On 19/11/14 18:22, Sandra Loosemore wrote:
> On 11/13/2014 10:47 AM, Andrew Pinski wrote:
>> On Thu, Nov 13, 2014 at 9:42 AM, Sandra Loosemore
>> <[email protected]> wrote:
>>> On 11/13/2014 10:27 AM, Richard Earnshaw wrote:
>>>>
>>>> On 13/11/14 17:05, Ramana Radhakrishnan wrote:
>>>>>
>>>>> On Thu, Nov 13, 2014 at 4:55 PM, Sandra Loosemore
>>>>> <[email protected]> wrote:
>>>>>>
>>>>>> This patch to the AArch64 back end adds a couple of additional bics
>>>>>> patterns
>>>>>> to match code of the form
>>>>>>
>>>>>> if ((x & y) == x) ...;
>>>>>>
>>>>>> This is testing whether the bits set in x are a subset of the bits set
>>>>>> in y;
>>>>>> or, that no bits in x are set that are not set in y.
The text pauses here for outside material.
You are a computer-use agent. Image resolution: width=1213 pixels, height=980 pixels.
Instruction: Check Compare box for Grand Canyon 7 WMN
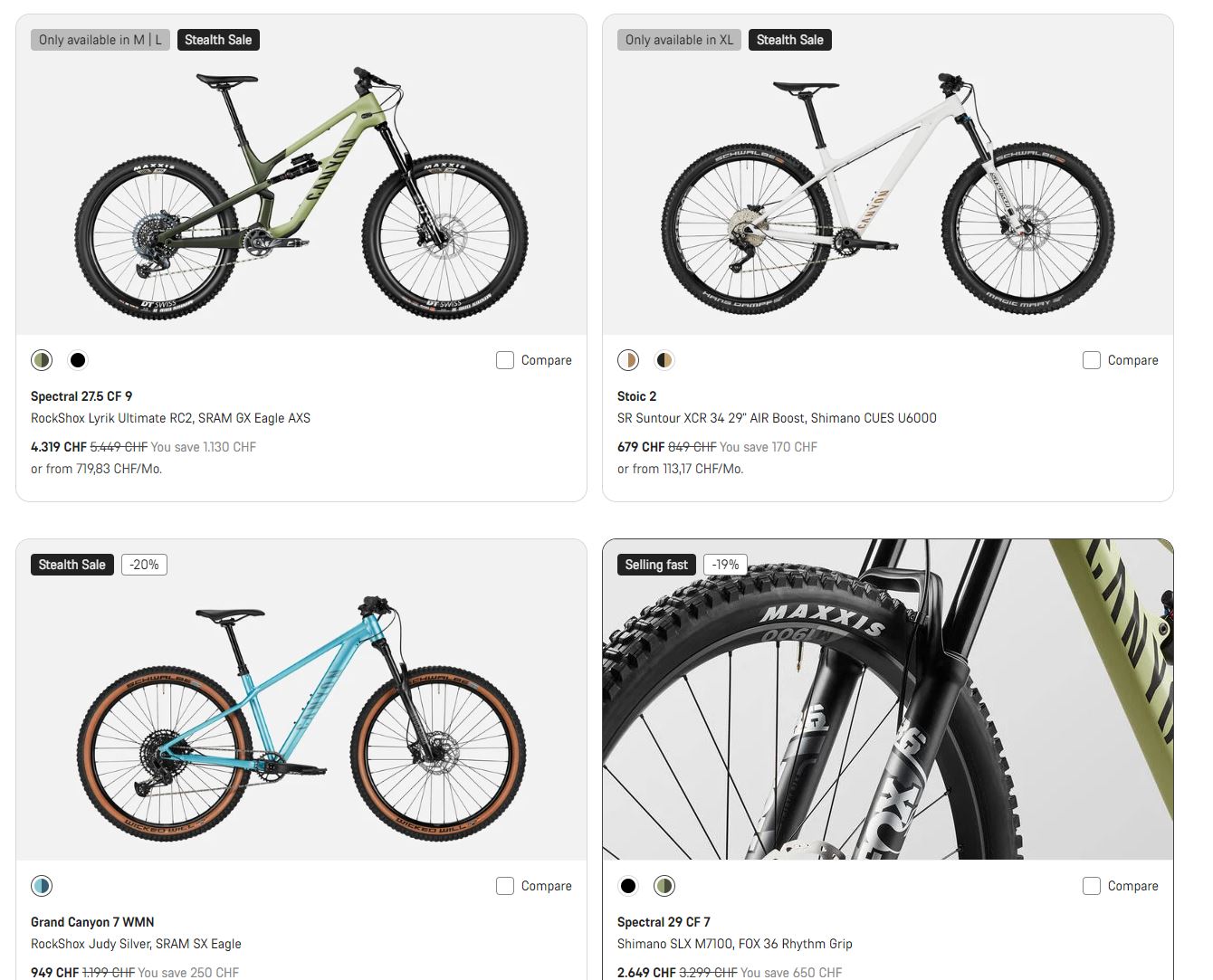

So, it is
>>>>>> equivalent
>>>>>> to
>>>>>>
>>>>>> if ((x & ~y) == 0) ...;
>>>>>>
>>>>>> Presently this generates code like
>>>>>> and x21, x21, x20
>>>>>> cmp x21, x20
>>>>>> b.eq c0 <main+0xc0>
>>>>>>
>>>>>> and this patch allows it to be written more concisely as:
>>>>>> bics x21, x20, x21
>>>>>> b.eq c0 <main+0xc0>
>>>>>>
>>>>>> Since the bics instruction sets the condition codes itself, no explicit
>>>>>> comparison is required and the result of the bics computation can be
>>>>>> discarded.
>>>>>>
>>>>>> Regression-tested on aarch64-linux-gnu. OK to commit?
>>>>>
>>>>>
>>>>> Is this not a duplicate of
>>>>> https://gcc.gnu.org/ml/gcc-patches/2014-11/msg00943.html ?
>>>>>
>>>>>
>>>> I don't think so. However, I think it is something that should be
>>>> caught in generic simplification code
>>>>
>>>> ie map ((a & b) == b) ==> ((~a & b) == 0), etc
>>>>
>>>> Bit-clear operations are not that uncommon. Furthermore, A may be a
>>>> constant.
>>>
>>>
>>> Alex posted his patch when I already had Chris's in my regression test
>>> queue, but I've just confirmed that it does not fix the test case I
>>> included.
>>>
>>> I already thought a little about making this a generic simplification, but
>>> it seemed to me like it was only useful on targets that have a bit-clear
>>> instruction that happens to set condition codes, and that it would pessimize
>>> code on targets that don't have a bit-clear instruction at all (by inserting
>>> the extra complement operation). So to me it seemed reasonable to do it in
>>> the back end.
>>
>> But can't you do this in simplify-rtx.c and allow for the cost model
>> to do the correct thing?
>
> OK, here is a revised patch to apply the identity there. This version
> depends on Alex's aarch64 BICS patch for the included test case to pass,
> though.
>
> In addition to the aarch64 testing, I bootstrapped and regression-tested
> the target-inspecific part of the patch on x86_64-linux-gnu. Is this
> OK? Should I hold off on committing it until Alex's patch is in?
>
> -Sandra
>
>
> 2014-11-19 Sandra Loosemore <[email protected]>
>
> gcc/
> * simplify-rtx.c (simplify_relational_operation_1): Handle
> simplification identities for BICS patterns.
>
> gcc/testsuite/
> * gcc.target/aarch64/bics_4.c: New.
>
Looks sensible to me. Eric, are you happy?
R.
>
> bics2.patch
>
>
> Index: gcc/simplify-rtx.c
> ===================================================================
> --- gcc/simplify-rtx.c (revision 217322)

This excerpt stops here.